Screenshot grounding data:
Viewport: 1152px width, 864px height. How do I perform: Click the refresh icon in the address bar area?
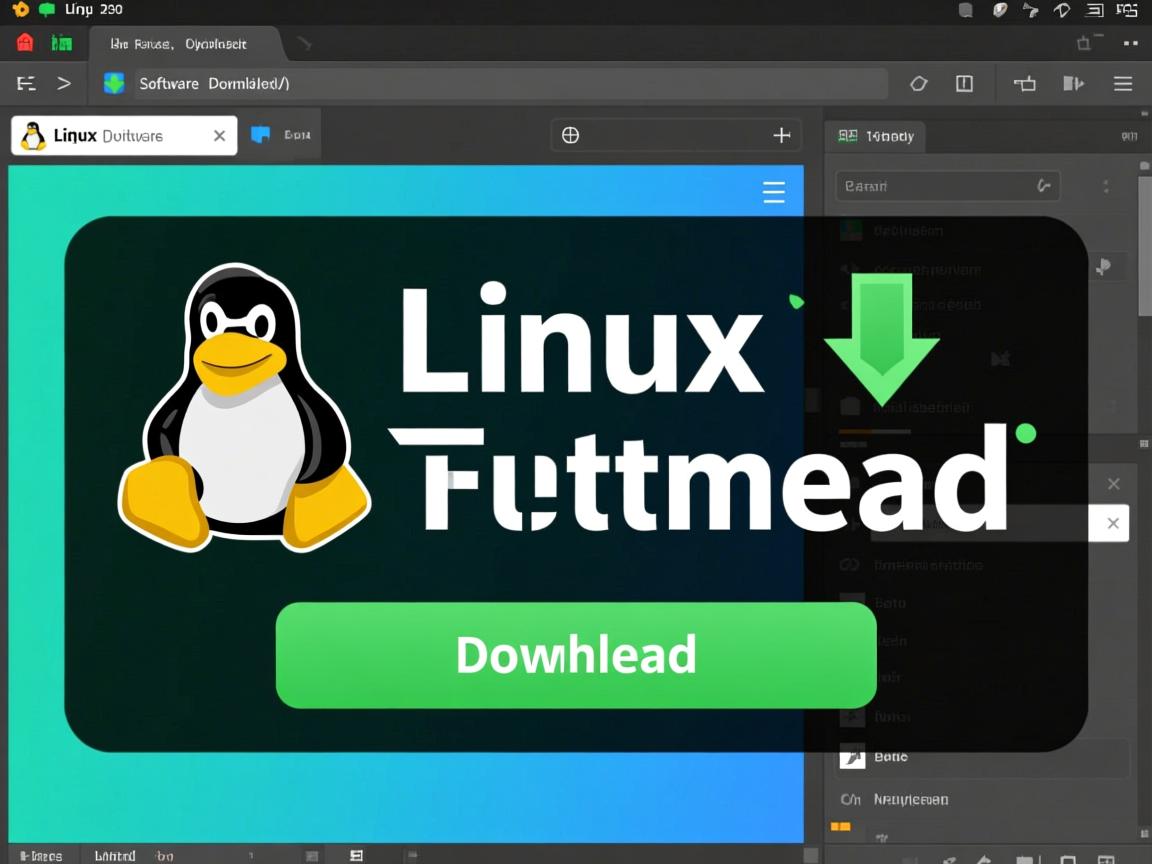point(918,83)
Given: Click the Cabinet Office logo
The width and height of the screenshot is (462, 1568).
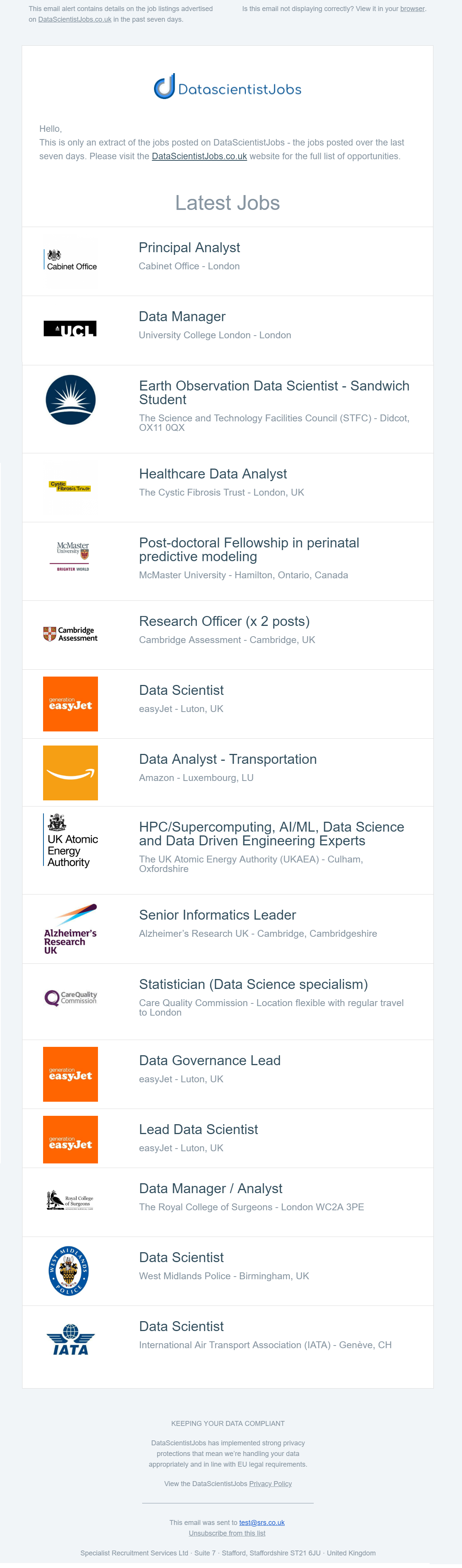Looking at the screenshot, I should coord(71,261).
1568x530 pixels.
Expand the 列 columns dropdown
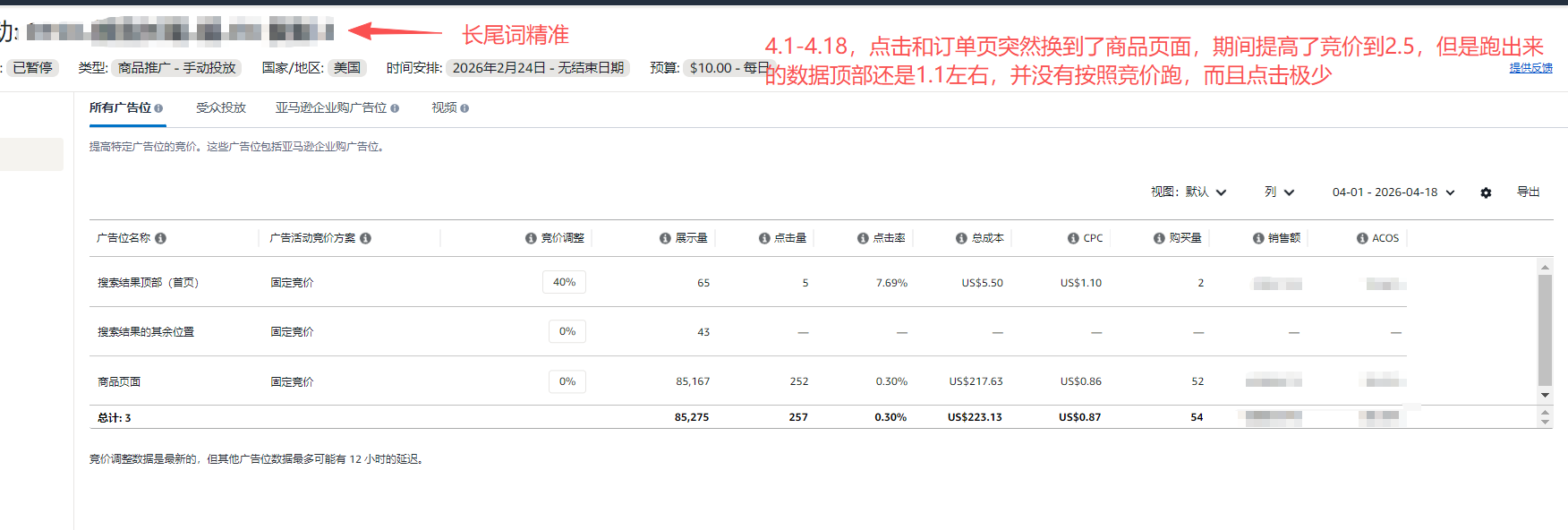1279,192
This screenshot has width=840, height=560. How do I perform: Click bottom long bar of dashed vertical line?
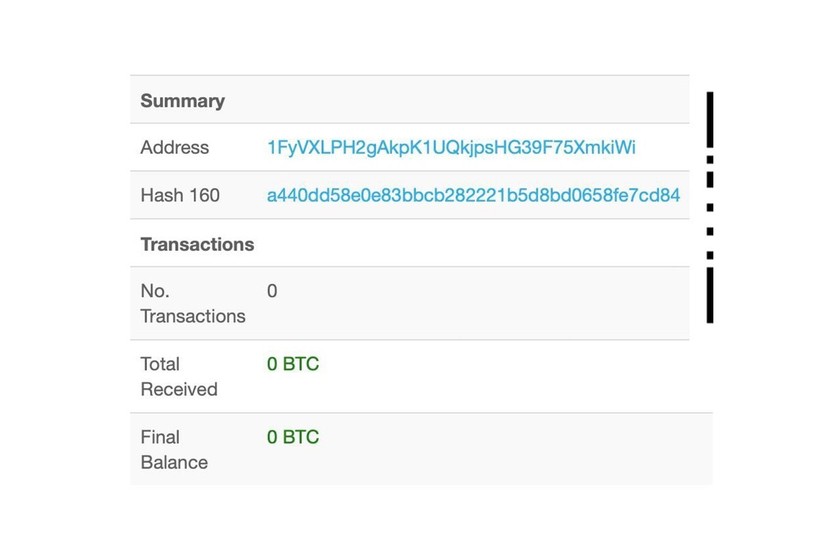(x=710, y=296)
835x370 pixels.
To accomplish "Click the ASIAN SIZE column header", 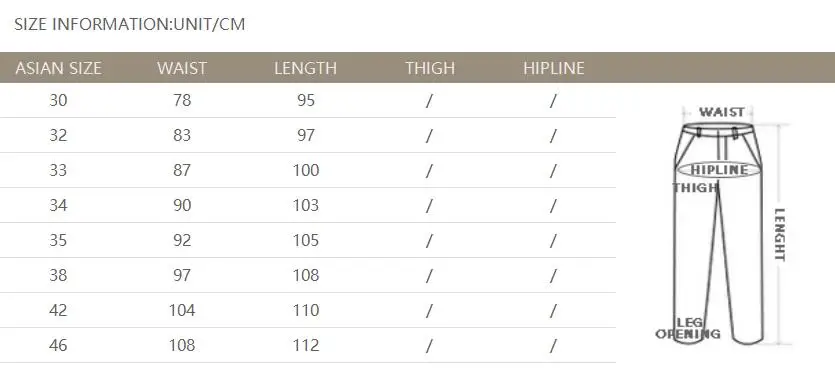I will click(59, 68).
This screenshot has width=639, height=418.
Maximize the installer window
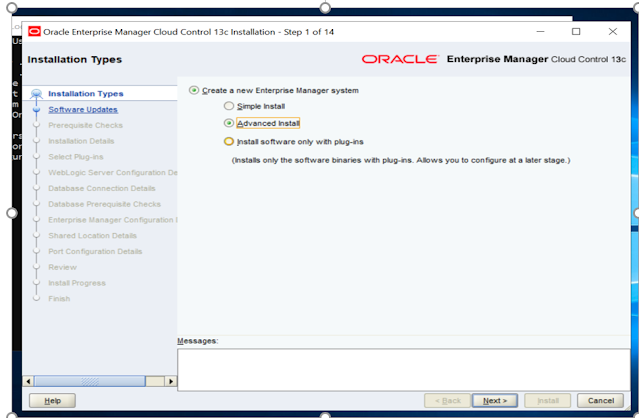point(575,31)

### Task to complete
Word for word, retype the lines from the one that contains "This screenshot has width=639, height=418." through the final line of the data, both ends included, excluding pictures.

### Reply
This screenshot has width=639, height=418.
Maximize the installer window
point(575,31)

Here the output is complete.